3 O God, U had ons verstoten, U had ons verbroken,
U bent toornig geweest; keer terug tot ons.
4 U hebt het land doen beven, U hebt het gespleten;
genees zijn breuken, want het wankelt.
5 U hebt Uw volk een harde zaak doen zien,
U hebt ons bedwelmende wijn laten drinken. (Psalm 60:1-5)
Er zijn nog maar weinig mensen die Gods hand zo duidelijk zien. Het leven gaat aan ons voorbij en we zien eigenlijk niet meer of willen niet meer zien hoe God betrokken is. En natuurlijk is het te makkelijk om alles maar aan God toe te wijzen als we er geen verklaring voor hebben, maar waarom niet?
We kunnen God buitensluiten, we kunnen Hem negeren, maar ga eens de uitdaging aan om God toe te laten in het leven.

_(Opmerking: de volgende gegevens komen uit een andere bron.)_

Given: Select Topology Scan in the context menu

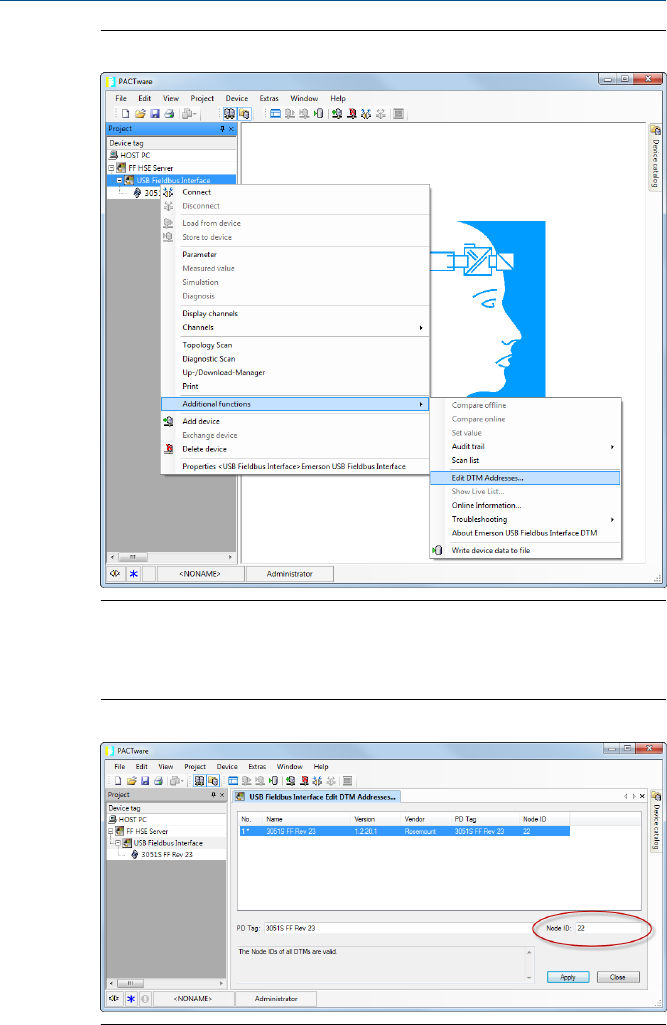Looking at the screenshot, I should tap(207, 344).
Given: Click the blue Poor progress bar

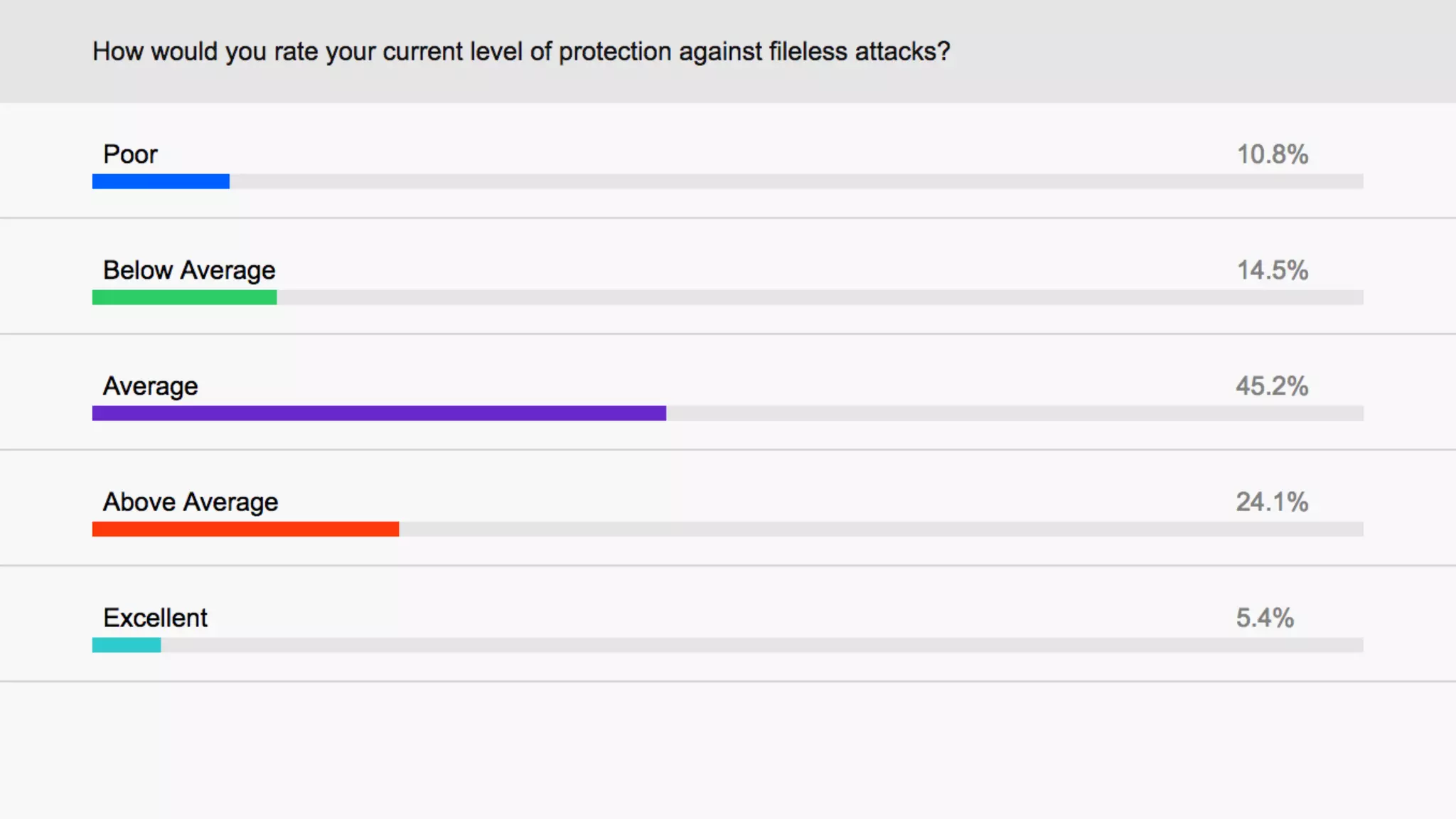Looking at the screenshot, I should click(161, 181).
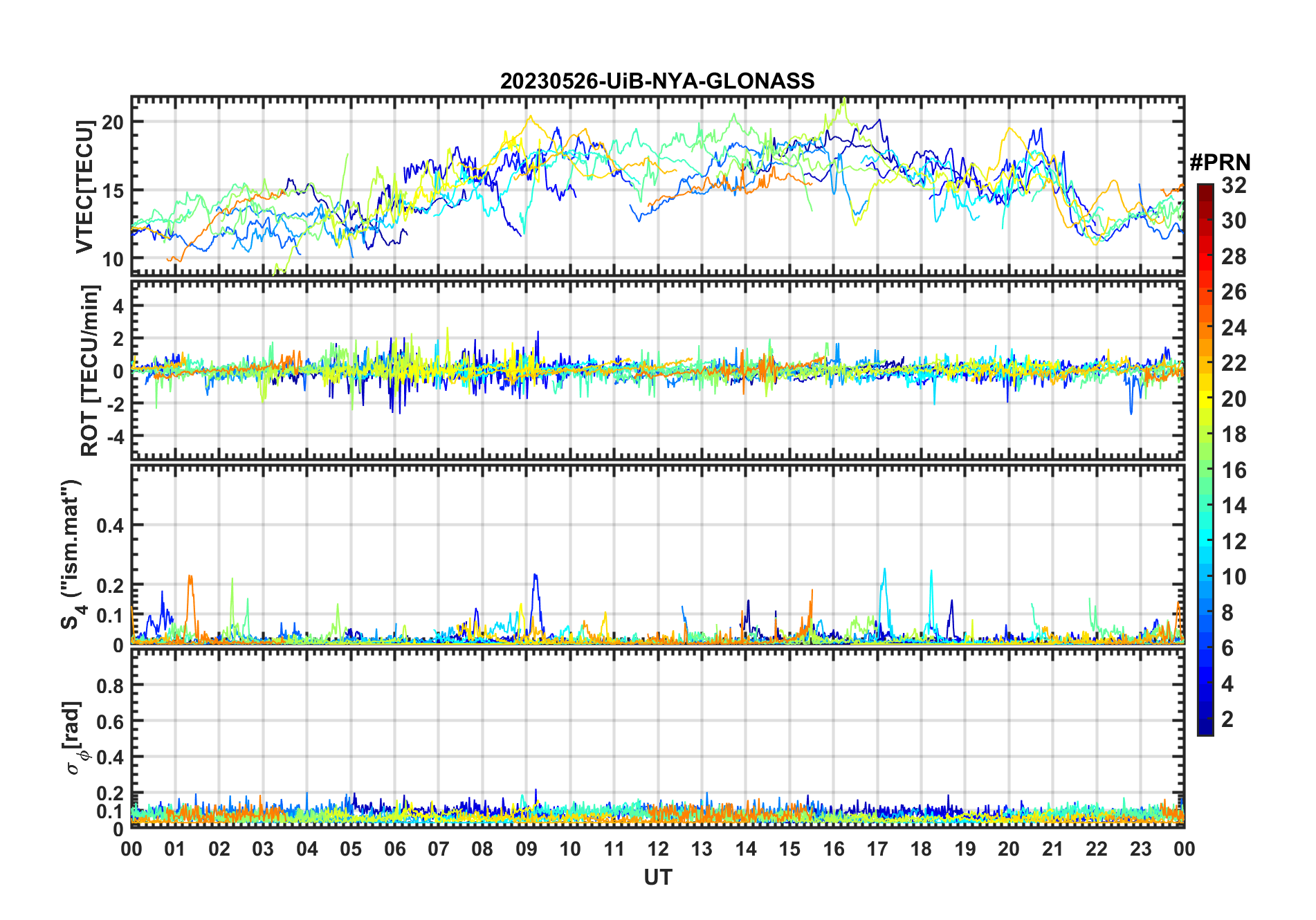Click the 23 tick label on time axis
The image size is (1316, 920).
pos(1140,849)

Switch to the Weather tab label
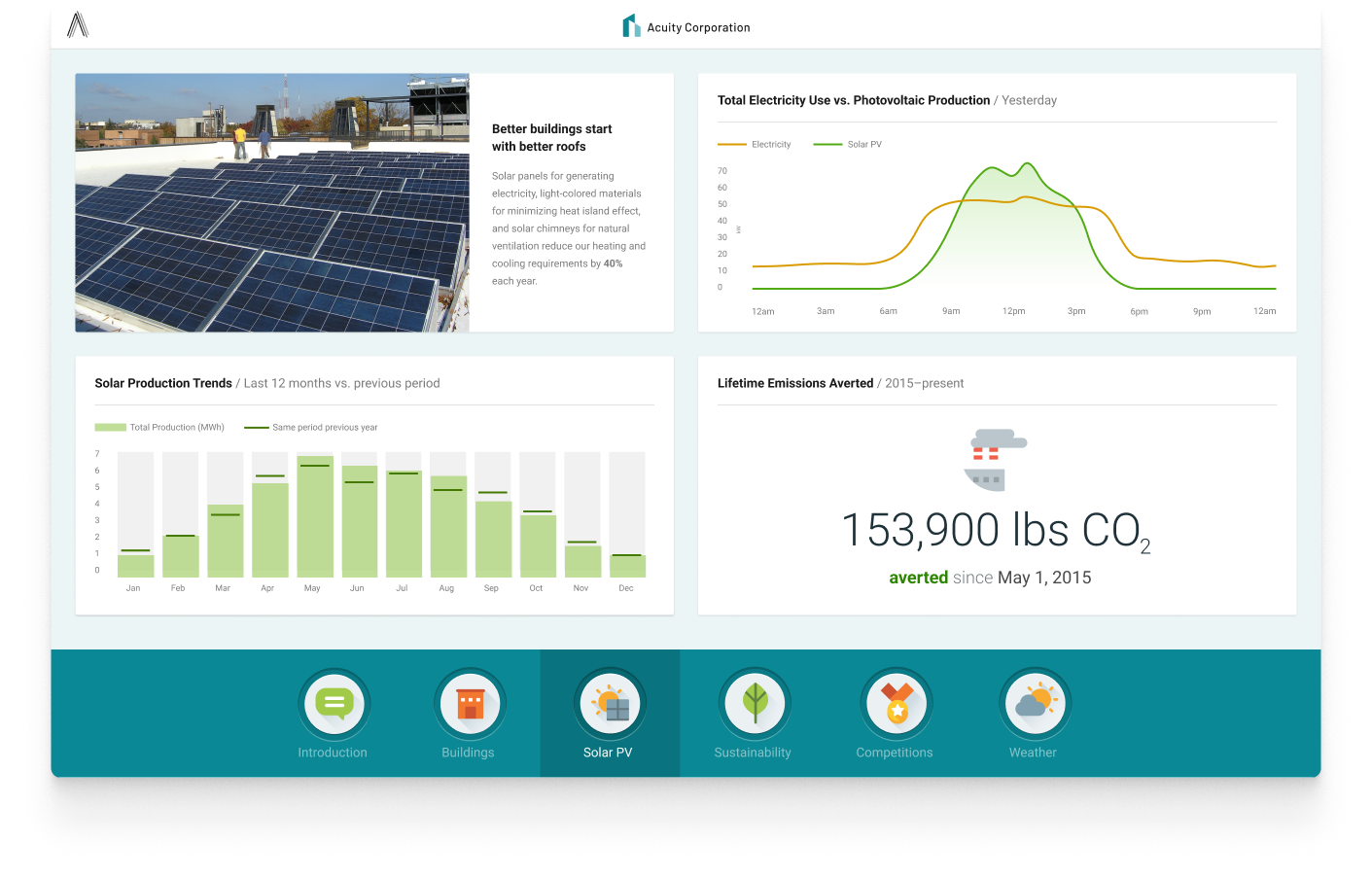coord(1033,753)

Het gaat er niet om dat dan alles koek en ei is, sterker nog, daar moet het juist niet om gaan. Zijn betrokkenheid mag in alle omstandigheden, Zijn goedheid mogen we ervaren in traan en glimlach.
We kunnen het een psychologisch spelletje noemen om overal God bij te betrekken zoals David dat hier doet. Maar wat als het nu waar is, wat als God echt is en niet stil zit op een troon ver hier vandaan? Wat als Hij betrokken zoals David dat heeft ervaren? Dan mag ons leven er heel anders uit zien.
Niet qua omstandigheden, dat gaat altijd door dalen en over bergen. Maar in die dalen zijn we veilig en over die bergen mogen we dansen van blijdschap. Wat David zag was niet een inbeelding, een psychologische projectie, het is de werkelijkheid waar wij ook in mogen wandelen.